EXERCISE TEXT START

Information for current CDT students
Current ScotDIST PhD students must attend 120 credits of courses addressing data science, programming, machine learning, and computational physics in their first two years of study. Any ScotDIST student can attend approved courses at any of the three member universities to fulfull these requirements, and the courses may be attended internally at the universities, or via the Scottish Universities Physics Alliance.
You do not have to go through the formal assessments for the non-SUPA courses you take - you just need to attend the lectures (this is sometimes referred to as "auditing" them or attending them "class only"). You do need to do the SUPA assignments, which are already comparatively lightweight. If you would like to be assessed then you can ask the course organizer if they are willing to accept you, but this is not required for eíther you or them.
Your supervisor will need to confirm that they think you have sufficiently absorpbed the contents of non-SUPA courses - talk to them about how they would like to do this.

EXERCISE TEXT END
ENTRIES SUPPLIED START

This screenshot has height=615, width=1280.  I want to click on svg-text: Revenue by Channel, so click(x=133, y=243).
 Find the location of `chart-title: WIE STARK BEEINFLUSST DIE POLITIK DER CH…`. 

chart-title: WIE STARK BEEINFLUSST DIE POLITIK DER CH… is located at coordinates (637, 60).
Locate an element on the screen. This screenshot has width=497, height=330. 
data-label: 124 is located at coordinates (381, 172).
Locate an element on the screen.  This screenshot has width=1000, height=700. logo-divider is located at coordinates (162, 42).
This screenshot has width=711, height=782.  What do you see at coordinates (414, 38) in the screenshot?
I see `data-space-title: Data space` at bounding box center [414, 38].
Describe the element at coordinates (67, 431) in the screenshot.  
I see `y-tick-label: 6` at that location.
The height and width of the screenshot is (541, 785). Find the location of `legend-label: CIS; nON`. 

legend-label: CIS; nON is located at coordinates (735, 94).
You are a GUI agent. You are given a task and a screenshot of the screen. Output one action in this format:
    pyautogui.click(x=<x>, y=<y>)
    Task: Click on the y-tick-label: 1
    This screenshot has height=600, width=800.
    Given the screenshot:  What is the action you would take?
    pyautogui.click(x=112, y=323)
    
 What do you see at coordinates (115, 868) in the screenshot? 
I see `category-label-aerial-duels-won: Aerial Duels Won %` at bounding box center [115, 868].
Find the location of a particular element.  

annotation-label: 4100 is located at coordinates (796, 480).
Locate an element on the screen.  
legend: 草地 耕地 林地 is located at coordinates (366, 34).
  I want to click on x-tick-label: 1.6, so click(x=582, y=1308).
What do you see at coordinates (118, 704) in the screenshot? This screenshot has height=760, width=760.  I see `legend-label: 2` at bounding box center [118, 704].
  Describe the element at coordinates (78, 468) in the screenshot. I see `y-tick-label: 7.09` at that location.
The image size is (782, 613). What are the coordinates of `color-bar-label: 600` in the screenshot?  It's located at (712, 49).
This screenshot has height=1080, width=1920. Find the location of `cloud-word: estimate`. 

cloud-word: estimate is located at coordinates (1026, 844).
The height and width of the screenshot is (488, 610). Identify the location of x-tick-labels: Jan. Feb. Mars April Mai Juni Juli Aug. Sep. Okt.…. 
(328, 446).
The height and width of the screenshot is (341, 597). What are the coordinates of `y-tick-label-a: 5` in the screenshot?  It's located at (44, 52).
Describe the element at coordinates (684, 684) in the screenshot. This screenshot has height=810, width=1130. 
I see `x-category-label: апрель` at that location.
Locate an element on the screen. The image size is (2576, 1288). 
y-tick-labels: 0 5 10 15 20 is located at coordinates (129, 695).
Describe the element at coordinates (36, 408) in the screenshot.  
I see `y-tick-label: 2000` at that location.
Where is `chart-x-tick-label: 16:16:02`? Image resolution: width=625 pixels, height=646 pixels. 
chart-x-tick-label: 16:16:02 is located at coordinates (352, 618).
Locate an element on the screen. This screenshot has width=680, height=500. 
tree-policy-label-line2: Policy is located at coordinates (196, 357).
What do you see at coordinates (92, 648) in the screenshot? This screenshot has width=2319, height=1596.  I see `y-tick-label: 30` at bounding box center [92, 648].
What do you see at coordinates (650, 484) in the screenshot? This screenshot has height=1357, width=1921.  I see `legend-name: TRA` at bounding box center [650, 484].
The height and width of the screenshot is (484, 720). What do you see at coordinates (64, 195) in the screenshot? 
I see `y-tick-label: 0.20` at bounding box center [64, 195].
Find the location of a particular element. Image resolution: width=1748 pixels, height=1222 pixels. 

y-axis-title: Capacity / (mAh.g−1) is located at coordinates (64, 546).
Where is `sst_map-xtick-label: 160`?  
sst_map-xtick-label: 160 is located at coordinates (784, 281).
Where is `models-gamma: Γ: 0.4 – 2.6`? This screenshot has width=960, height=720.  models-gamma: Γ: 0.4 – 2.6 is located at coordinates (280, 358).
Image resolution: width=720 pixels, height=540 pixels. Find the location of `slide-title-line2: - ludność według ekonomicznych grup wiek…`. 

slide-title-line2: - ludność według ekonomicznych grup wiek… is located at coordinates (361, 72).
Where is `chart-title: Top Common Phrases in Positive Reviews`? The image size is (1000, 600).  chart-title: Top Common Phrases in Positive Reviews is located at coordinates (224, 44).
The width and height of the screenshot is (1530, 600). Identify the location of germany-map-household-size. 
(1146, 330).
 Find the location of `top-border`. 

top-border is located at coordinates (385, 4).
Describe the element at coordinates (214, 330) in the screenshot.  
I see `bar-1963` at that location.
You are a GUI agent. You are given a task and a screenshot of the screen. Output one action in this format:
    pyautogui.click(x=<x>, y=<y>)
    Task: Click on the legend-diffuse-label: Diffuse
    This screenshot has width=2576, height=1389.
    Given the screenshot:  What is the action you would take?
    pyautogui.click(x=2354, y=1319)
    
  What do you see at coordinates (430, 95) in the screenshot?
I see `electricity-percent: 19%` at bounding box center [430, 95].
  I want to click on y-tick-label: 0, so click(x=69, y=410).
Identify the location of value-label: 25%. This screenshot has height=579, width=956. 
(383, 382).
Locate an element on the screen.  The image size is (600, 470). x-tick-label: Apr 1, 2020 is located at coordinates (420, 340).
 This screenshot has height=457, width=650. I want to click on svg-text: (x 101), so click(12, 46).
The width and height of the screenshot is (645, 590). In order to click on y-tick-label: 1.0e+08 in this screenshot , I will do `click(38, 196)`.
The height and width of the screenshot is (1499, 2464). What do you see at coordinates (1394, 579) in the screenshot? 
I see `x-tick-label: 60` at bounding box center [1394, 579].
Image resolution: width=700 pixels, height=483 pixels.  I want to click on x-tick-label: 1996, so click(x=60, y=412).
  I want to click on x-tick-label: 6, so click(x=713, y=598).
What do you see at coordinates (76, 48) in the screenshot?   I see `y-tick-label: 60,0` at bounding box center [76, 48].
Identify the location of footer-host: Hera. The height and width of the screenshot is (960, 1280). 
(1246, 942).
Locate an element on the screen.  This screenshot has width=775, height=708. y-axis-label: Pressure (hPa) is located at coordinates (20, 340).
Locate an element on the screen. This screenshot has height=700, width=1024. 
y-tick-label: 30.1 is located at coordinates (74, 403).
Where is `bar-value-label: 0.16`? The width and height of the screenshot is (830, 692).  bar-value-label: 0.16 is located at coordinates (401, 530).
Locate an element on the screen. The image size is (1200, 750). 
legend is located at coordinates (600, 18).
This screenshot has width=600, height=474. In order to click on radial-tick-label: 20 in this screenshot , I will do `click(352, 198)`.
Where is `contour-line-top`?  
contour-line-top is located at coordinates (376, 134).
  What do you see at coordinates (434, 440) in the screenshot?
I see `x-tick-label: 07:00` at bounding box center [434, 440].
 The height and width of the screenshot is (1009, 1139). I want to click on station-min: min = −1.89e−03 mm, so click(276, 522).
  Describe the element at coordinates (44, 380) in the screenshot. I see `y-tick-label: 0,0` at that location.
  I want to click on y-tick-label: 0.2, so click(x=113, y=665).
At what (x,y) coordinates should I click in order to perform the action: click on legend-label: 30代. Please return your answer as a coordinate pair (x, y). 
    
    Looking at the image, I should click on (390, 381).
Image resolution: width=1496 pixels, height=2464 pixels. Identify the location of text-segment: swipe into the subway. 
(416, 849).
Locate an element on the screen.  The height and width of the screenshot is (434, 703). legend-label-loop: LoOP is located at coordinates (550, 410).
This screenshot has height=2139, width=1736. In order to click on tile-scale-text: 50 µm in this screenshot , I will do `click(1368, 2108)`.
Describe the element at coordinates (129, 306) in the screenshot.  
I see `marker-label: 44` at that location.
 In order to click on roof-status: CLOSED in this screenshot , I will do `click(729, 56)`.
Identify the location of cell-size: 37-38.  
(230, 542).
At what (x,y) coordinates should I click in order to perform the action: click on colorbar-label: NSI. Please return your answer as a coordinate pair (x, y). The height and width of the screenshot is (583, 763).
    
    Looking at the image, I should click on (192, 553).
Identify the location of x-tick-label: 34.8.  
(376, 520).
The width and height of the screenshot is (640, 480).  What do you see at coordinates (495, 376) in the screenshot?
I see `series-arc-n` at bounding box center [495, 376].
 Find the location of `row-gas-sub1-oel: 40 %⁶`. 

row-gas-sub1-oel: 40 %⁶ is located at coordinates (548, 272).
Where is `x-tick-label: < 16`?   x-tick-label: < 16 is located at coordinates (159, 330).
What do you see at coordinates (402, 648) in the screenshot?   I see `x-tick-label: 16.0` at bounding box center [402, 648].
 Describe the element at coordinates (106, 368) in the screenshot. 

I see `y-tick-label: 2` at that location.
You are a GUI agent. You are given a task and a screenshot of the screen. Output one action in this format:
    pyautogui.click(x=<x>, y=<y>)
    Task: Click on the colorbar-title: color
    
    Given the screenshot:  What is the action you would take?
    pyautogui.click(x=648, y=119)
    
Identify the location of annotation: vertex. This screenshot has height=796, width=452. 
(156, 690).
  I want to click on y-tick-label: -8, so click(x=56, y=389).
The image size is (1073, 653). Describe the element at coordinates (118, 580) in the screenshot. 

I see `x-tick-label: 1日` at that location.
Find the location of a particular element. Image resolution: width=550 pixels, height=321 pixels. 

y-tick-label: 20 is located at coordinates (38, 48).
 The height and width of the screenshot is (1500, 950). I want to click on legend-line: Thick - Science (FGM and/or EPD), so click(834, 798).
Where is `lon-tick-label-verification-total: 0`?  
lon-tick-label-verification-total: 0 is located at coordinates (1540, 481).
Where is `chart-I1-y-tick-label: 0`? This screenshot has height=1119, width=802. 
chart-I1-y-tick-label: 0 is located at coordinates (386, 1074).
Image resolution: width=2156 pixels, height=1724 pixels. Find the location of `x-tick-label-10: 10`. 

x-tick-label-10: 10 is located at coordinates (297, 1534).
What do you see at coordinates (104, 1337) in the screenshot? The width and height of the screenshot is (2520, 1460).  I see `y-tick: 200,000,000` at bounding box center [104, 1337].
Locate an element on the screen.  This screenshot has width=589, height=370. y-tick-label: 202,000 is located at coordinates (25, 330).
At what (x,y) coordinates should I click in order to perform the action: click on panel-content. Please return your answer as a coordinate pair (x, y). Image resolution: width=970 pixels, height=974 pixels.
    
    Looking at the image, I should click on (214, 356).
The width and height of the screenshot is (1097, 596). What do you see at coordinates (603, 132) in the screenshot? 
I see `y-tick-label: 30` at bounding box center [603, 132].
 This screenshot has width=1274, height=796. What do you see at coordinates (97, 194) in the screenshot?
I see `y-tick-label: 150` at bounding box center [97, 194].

ENTRIES SUPPLIED END

EXERCISE 1:
Decide whether each statement below agrees with the text on ScotDIST course requirements. Answer yes or no, and quote the deciding words of the text.
(a) ScotDIST PhD students must attend 120 credits of courses in their first two years of study.
(b) Students must complete the formal assessments for every course they take.
(c) Students are required to do the SUPA assignments.
EXERCISE 2:
Continue the text on ScotDIST course requirements for current students, beginning after its final sentence.

RESPONSE 1:
(a) Yes: "Current ScotDIST PhD students must attend 120 credits of courses addressing data science, programming, machine learning, and computational physics in their first two years of study."
(b) No: "You do not have to go through the formal assessments for the non-SUPA courses you take"
(c) Yes: "You do need to do the SUPA assignments, which are already comparatively lightweight."

RESPONSE 2:
The courses you take should generally provide 60 data science-related credits, 40 subject-specific credits, and 20 transferable skills credits. By ‘credits’ we mean only the number of face to face hours per course that students are credited with - this term usually corresponds to the SCQF credit system.
Suitable courses are run by:
A specific list of relevant courses is below. If you find another course (maybe run elsewhere) that you think should be considered relevant to data-intensive science then ask your supervisor to get in touch with the ScotDIST management.
Data Science Courses
We have identified these courses as specifically relevant to the data science requirements in your programme. Other courses may be relevant as well - please consult with your supervisor and the management if there is a course you think should be included.
- SUPAADA: Advanced Data Analysis
- SUPAPYT: Introduction to Python
- SUPACOO: C++/Object Oriented Programming
- INFR11073: Machine Learning & Pattern Recognition
- INFR10069: Introductory Applied Machine Learning
- INFR11088: Extreme Computing
- INFR11134: Probabilistic Modelling and Reasoning
- CS5001 Object-Oriented Modelling, Design and Programming
- CS5030 Software Engineering Principles
- CS5033 Software Architecture
- CS5044 Information Visualisation and Visual Analytics
- CS5052 Data-Intensive Systems
- IS5102 Database Management Systems
- COMPSCI5059 Software Engineering (M)
- COMPSCI5014 Machine Learning (M)
- COMPSCI5076 Database Theory and Application (M)
- COMPSCI5004 Algorithms And Data Structures (M)
- COMPSCI14064 Big Data: Systems, Programming, and Management (H)
- STATS5016 Big Data Analystics (Level M)
- STATS5014 Bayesian Statistics (Level M)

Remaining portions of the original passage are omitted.